▶ Records for this exercise
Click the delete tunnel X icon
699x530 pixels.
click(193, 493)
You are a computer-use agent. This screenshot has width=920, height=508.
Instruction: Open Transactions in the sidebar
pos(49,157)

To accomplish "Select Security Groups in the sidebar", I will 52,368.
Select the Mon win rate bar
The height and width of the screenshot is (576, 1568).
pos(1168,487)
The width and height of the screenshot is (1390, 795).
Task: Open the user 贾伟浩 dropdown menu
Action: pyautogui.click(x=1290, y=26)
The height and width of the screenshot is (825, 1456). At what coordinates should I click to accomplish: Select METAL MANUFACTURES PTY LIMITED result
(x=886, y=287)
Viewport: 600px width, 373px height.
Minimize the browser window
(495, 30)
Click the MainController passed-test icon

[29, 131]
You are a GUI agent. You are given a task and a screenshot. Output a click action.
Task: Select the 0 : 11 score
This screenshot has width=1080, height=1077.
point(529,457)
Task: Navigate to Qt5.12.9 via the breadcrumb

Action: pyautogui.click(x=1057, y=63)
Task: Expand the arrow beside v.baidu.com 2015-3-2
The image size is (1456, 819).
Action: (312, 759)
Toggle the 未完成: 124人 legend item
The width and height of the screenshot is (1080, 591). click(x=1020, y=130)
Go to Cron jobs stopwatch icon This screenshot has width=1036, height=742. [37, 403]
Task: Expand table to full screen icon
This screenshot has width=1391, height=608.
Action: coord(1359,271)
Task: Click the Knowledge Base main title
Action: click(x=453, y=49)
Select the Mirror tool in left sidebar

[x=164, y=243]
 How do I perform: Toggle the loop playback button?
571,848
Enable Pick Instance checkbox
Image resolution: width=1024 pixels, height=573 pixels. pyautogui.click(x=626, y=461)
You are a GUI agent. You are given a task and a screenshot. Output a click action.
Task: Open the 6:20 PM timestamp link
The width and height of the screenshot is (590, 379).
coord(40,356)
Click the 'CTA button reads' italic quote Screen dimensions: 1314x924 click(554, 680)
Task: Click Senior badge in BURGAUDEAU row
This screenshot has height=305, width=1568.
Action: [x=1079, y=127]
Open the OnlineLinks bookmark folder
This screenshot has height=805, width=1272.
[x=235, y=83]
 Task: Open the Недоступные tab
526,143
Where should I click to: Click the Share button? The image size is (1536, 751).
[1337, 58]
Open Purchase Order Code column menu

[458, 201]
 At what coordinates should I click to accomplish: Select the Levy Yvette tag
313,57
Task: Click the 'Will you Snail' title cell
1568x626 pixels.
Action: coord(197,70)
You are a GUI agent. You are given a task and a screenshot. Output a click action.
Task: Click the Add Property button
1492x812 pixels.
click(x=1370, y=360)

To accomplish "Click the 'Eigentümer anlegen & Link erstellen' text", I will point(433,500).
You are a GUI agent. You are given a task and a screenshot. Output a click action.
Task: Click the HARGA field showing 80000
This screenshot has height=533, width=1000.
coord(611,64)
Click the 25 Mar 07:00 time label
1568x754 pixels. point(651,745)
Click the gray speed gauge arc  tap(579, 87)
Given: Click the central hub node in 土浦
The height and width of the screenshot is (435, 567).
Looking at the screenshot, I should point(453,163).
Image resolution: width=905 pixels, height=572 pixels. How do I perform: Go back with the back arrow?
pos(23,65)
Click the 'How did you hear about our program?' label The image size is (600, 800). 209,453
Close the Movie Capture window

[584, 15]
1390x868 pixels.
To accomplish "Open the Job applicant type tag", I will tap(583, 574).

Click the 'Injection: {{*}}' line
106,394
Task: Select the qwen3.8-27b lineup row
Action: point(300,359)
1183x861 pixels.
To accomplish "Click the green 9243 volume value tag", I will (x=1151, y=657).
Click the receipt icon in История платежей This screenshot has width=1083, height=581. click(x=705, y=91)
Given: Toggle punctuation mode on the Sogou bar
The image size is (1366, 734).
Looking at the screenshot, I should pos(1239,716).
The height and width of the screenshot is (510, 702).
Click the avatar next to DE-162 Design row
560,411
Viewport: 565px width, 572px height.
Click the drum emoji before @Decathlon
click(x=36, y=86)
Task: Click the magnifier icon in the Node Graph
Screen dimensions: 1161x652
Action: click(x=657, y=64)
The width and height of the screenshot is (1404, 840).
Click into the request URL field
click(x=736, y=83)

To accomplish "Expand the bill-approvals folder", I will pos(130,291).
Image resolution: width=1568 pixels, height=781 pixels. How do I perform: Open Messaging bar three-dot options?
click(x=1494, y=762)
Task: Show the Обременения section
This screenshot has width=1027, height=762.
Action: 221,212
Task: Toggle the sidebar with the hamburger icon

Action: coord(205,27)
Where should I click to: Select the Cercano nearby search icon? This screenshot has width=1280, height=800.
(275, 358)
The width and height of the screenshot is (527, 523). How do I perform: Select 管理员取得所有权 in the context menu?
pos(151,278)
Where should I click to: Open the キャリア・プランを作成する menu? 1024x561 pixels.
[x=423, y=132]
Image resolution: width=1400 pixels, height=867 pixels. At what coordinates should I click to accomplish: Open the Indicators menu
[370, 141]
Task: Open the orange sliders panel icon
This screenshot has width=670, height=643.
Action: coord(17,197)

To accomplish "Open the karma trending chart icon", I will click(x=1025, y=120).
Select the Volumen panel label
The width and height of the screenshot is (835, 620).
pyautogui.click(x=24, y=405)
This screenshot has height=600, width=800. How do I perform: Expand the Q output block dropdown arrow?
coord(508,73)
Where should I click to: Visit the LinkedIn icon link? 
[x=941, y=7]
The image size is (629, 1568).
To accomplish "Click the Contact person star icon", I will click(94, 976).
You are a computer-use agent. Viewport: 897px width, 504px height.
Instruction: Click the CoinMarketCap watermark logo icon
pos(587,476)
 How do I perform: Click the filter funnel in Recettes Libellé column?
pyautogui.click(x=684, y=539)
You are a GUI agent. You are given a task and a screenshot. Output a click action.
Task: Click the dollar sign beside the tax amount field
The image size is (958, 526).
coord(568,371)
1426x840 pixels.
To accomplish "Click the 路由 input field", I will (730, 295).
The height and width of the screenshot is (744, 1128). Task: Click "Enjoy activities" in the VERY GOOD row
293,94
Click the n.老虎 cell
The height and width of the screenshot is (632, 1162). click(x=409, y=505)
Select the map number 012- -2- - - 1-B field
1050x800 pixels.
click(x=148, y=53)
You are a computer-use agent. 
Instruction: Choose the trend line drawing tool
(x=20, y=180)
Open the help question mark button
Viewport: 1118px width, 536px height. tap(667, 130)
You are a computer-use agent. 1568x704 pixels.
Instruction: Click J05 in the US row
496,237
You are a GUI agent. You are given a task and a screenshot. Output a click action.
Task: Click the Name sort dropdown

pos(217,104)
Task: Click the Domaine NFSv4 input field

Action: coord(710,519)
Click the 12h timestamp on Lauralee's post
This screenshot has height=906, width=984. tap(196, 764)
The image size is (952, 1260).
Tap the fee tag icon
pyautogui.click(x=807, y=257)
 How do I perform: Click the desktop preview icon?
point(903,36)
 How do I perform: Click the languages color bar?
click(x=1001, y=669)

▶ Directions for this task
Rewrite the records from the start through the line containing "Go to Cron jobs", inclusive, with "sidebar" replaced by "side panel" and all other text left unchanged.

▶ Written answer
Click the delete tunnel X icon
699x530 pixels.
click(193, 493)
You are a computer-use agent. This screenshot has width=920, height=508.
Instruction: Open Transactions in the side panel
pos(49,157)

To accomplish "Select Security Groups in the side panel", I will 52,368.
Select the Mon win rate bar
The height and width of the screenshot is (576, 1568).
pos(1168,487)
The width and height of the screenshot is (1390, 795).
Task: Open the user 贾伟浩 dropdown menu
Action: pyautogui.click(x=1290, y=26)
The height and width of the screenshot is (825, 1456). At what coordinates should I click to accomplish: Select METAL MANUFACTURES PTY LIMITED result
(x=886, y=287)
Viewport: 600px width, 373px height.
Minimize the browser window
(495, 30)
Click the MainController passed-test icon

[29, 131]
You are a GUI agent. You are given a task and a screenshot. Output a click action.
Task: Select the 0 : 11 score
This screenshot has width=1080, height=1077.
point(529,457)
Task: Navigate to Qt5.12.9 via the breadcrumb

Action: pyautogui.click(x=1057, y=63)
Task: Expand the arrow beside v.baidu.com 2015-3-2
The image size is (1456, 819).
Action: (312, 759)
Toggle the 未完成: 124人 legend item
The width and height of the screenshot is (1080, 591). click(x=1020, y=130)
Go to Cron jobs stopwatch icon This screenshot has width=1036, height=742. [37, 403]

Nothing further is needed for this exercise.